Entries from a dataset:
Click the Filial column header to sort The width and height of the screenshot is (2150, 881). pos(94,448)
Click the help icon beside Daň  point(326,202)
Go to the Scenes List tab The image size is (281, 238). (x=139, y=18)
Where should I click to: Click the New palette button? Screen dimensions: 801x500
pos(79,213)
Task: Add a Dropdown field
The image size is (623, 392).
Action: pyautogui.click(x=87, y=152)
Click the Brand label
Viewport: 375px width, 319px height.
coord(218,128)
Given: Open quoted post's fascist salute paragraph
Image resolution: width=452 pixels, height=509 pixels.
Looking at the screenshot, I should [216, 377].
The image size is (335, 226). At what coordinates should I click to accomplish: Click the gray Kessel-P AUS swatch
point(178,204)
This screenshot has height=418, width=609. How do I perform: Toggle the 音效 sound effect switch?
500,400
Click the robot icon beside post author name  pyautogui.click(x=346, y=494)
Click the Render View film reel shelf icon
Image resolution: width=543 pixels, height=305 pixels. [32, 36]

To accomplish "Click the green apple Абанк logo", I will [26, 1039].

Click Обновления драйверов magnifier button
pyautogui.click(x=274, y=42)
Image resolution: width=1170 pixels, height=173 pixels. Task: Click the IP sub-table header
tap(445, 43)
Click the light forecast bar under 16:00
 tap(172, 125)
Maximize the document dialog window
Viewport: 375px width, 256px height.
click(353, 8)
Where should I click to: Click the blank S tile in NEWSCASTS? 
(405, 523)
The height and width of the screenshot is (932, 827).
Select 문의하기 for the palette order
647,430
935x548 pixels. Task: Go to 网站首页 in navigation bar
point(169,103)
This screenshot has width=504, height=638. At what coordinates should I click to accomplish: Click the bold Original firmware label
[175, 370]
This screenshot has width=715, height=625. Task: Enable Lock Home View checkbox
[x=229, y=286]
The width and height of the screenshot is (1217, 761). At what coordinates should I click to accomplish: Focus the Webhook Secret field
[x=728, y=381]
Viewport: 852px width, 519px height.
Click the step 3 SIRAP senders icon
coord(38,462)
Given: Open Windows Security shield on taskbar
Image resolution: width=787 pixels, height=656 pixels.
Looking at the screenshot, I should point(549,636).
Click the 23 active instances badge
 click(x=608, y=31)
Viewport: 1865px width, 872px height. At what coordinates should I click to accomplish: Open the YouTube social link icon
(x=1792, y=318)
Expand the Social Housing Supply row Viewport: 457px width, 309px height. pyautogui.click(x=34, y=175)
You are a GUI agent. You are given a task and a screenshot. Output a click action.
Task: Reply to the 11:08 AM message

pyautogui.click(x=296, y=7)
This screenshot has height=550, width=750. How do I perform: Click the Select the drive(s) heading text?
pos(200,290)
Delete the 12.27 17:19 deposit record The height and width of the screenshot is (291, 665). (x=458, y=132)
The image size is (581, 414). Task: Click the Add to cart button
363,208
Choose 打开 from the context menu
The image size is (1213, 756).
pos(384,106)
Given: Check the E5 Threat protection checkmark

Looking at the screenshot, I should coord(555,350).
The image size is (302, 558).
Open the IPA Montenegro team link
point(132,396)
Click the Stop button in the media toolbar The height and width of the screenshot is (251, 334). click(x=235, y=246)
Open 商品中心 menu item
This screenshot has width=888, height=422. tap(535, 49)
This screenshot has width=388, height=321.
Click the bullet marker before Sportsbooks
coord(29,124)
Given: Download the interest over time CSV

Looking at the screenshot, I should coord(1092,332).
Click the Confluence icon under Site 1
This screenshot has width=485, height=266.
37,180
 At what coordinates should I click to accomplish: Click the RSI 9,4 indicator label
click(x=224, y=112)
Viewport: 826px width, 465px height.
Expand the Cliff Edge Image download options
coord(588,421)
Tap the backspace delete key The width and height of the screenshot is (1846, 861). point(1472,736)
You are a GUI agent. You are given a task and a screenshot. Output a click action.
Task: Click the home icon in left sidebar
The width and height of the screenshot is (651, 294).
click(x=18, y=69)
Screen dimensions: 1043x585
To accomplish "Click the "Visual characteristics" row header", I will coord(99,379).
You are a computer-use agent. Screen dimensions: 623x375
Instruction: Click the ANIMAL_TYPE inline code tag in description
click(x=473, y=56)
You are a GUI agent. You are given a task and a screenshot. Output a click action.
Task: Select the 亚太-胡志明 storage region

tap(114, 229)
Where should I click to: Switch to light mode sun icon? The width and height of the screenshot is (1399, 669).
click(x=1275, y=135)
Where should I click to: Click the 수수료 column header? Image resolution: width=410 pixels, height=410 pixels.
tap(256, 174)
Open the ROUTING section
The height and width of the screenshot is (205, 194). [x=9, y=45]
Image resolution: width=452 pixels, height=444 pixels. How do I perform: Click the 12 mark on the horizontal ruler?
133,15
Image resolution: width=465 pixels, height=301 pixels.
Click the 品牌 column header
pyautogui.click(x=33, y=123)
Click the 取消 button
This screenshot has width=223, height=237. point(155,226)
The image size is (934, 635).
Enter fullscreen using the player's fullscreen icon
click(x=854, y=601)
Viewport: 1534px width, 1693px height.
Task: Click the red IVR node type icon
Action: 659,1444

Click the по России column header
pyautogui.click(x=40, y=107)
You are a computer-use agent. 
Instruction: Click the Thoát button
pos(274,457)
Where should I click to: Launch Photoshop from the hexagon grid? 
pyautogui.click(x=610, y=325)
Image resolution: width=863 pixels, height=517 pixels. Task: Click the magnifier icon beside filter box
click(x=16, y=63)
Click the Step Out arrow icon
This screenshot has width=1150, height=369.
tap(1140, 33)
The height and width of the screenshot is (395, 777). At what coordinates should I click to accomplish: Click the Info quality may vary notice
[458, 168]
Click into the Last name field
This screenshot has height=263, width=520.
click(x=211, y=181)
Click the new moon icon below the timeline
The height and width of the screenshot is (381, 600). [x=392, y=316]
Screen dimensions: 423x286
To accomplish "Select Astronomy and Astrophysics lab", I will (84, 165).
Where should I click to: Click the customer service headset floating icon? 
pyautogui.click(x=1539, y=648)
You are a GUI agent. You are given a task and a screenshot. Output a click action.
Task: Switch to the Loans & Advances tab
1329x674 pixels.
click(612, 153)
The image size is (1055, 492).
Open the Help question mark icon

-- Task statement --
Print every record above, word for word.

-- Finished answer --
Click the Filial column header to sort The width and height of the screenshot is (2150, 881). pos(94,448)
Click the help icon beside Daň  point(326,202)
Go to the Scenes List tab The image size is (281, 238). (x=139, y=18)
Where should I click to: Click the New palette button? Screen dimensions: 801x500
pos(79,213)
Task: Add a Dropdown field
The image size is (623, 392).
Action: pyautogui.click(x=87, y=152)
Click the Brand label
Viewport: 375px width, 319px height.
coord(218,128)
Given: Open quoted post's fascist salute paragraph
Image resolution: width=452 pixels, height=509 pixels.
Looking at the screenshot, I should [216, 377].
The image size is (335, 226). At what coordinates should I click to accomplish: Click the gray Kessel-P AUS swatch
point(178,204)
This screenshot has height=418, width=609. How do I perform: Toggle the 音效 sound effect switch?
500,400
Click the robot icon beside post author name  pyautogui.click(x=346, y=494)
Click the Render View film reel shelf icon
Image resolution: width=543 pixels, height=305 pixels. [32, 36]

To accomplish "Click the green apple Абанк logo", I will [26, 1039].

Click Обновления драйверов magnifier button
pyautogui.click(x=274, y=42)
Image resolution: width=1170 pixels, height=173 pixels. Task: Click the IP sub-table header
tap(445, 43)
Click the light forecast bar under 16:00
 tap(172, 125)
Maximize the document dialog window
Viewport: 375px width, 256px height.
click(353, 8)
Where should I click to: Click the blank S tile in NEWSCASTS? 
(405, 523)
The height and width of the screenshot is (932, 827).
Select 문의하기 for the palette order
647,430
935x548 pixels. Task: Go to 网站首页 in navigation bar
point(169,103)
This screenshot has width=504, height=638. At what coordinates should I click to accomplish: Click the bold Original firmware label
[175, 370]
This screenshot has width=715, height=625. Task: Enable Lock Home View checkbox
[x=229, y=286]
The width and height of the screenshot is (1217, 761). At what coordinates should I click to accomplish: Focus the Webhook Secret field
[x=728, y=381]
Viewport: 852px width, 519px height.
Click the step 3 SIRAP senders icon
coord(38,462)
Given: Open Windows Security shield on taskbar
Image resolution: width=787 pixels, height=656 pixels.
Looking at the screenshot, I should point(549,636).
Click the 23 active instances badge
 click(x=608, y=31)
Viewport: 1865px width, 872px height. At what coordinates should I click to accomplish: Open the YouTube social link icon
(x=1792, y=318)
Expand the Social Housing Supply row Viewport: 457px width, 309px height. pyautogui.click(x=34, y=175)
You are a GUI agent. You are given a task and a screenshot. Output a click action.
Task: Reply to the 11:08 AM message

pyautogui.click(x=296, y=7)
This screenshot has height=550, width=750. How do I perform: Click the Select the drive(s) heading text?
pos(200,290)
Delete the 12.27 17:19 deposit record The height and width of the screenshot is (291, 665). (x=458, y=132)
The image size is (581, 414). Task: Click the Add to cart button
363,208
Choose 打开 from the context menu
The image size is (1213, 756).
pos(384,106)
Given: Check the E5 Threat protection checkmark

Looking at the screenshot, I should coord(555,350).
The image size is (302, 558).
Open the IPA Montenegro team link
point(132,396)
Click the Stop button in the media toolbar The height and width of the screenshot is (251, 334). click(x=235, y=246)
Open 商品中心 menu item
This screenshot has width=888, height=422. tap(535, 49)
This screenshot has width=388, height=321.
Click the bullet marker before Sportsbooks
coord(29,124)
Given: Download the interest over time CSV

Looking at the screenshot, I should coord(1092,332).
Click the Confluence icon under Site 1
This screenshot has width=485, height=266.
37,180
 At what coordinates should I click to accomplish: Click the RSI 9,4 indicator label
click(x=224, y=112)
Viewport: 826px width, 465px height.
Expand the Cliff Edge Image download options
coord(588,421)
Tap the backspace delete key The width and height of the screenshot is (1846, 861). point(1472,736)
You are a GUI agent. You are given a task and a screenshot. Output a click action.
Task: Click the home icon in left sidebar
The width and height of the screenshot is (651, 294).
click(x=18, y=69)
Screen dimensions: 1043x585
To accomplish "Click the "Visual characteristics" row header", I will coord(99,379).
You are a computer-use agent. Screen dimensions: 623x375
Instruction: Click the ANIMAL_TYPE inline code tag in description
click(x=473, y=56)
You are a GUI agent. You are given a task and a screenshot. Output a click action.
Task: Select the 亚太-胡志明 storage region

tap(114, 229)
Where should I click to: Switch to light mode sun icon? The width and height of the screenshot is (1399, 669).
click(x=1275, y=135)
Where should I click to: Click the 수수료 column header? Image resolution: width=410 pixels, height=410 pixels.
tap(256, 174)
Open the ROUTING section
The height and width of the screenshot is (205, 194). [x=9, y=45]
Image resolution: width=452 pixels, height=444 pixels. How do I perform: Click the 12 mark on the horizontal ruler?
133,15
Image resolution: width=465 pixels, height=301 pixels.
Click the 品牌 column header
pyautogui.click(x=33, y=123)
Click the 取消 button
This screenshot has width=223, height=237. point(155,226)
The image size is (934, 635).
Enter fullscreen using the player's fullscreen icon
click(x=854, y=601)
Viewport: 1534px width, 1693px height.
Task: Click the red IVR node type icon
Action: 659,1444

Click the по России column header
pyautogui.click(x=40, y=107)
You are a computer-use agent. 
Instruction: Click the Thoát button
pos(274,457)
Where should I click to: Launch Photoshop from the hexagon grid? 
pyautogui.click(x=610, y=325)
Image resolution: width=863 pixels, height=517 pixels. Task: Click the magnifier icon beside filter box
click(x=16, y=63)
Click the Step Out arrow icon
This screenshot has width=1150, height=369.
tap(1140, 33)
The height and width of the screenshot is (395, 777). At what coordinates should I click to accomplish: Click the Info quality may vary notice
[458, 168]
Click into the Last name field
This screenshot has height=263, width=520.
click(x=211, y=181)
Click the new moon icon below the timeline
The height and width of the screenshot is (381, 600). [x=392, y=316]
Screen dimensions: 423x286
To accomplish "Select Astronomy and Astrophysics lab", I will (84, 165).
Where should I click to: Click the customer service headset floating icon? 
pyautogui.click(x=1539, y=648)
You are a GUI agent. You are given a task and a screenshot. Output a click action.
Task: Switch to the Loans & Advances tab
1329x674 pixels.
click(612, 153)
The image size is (1055, 492).
Open the Help question mark icon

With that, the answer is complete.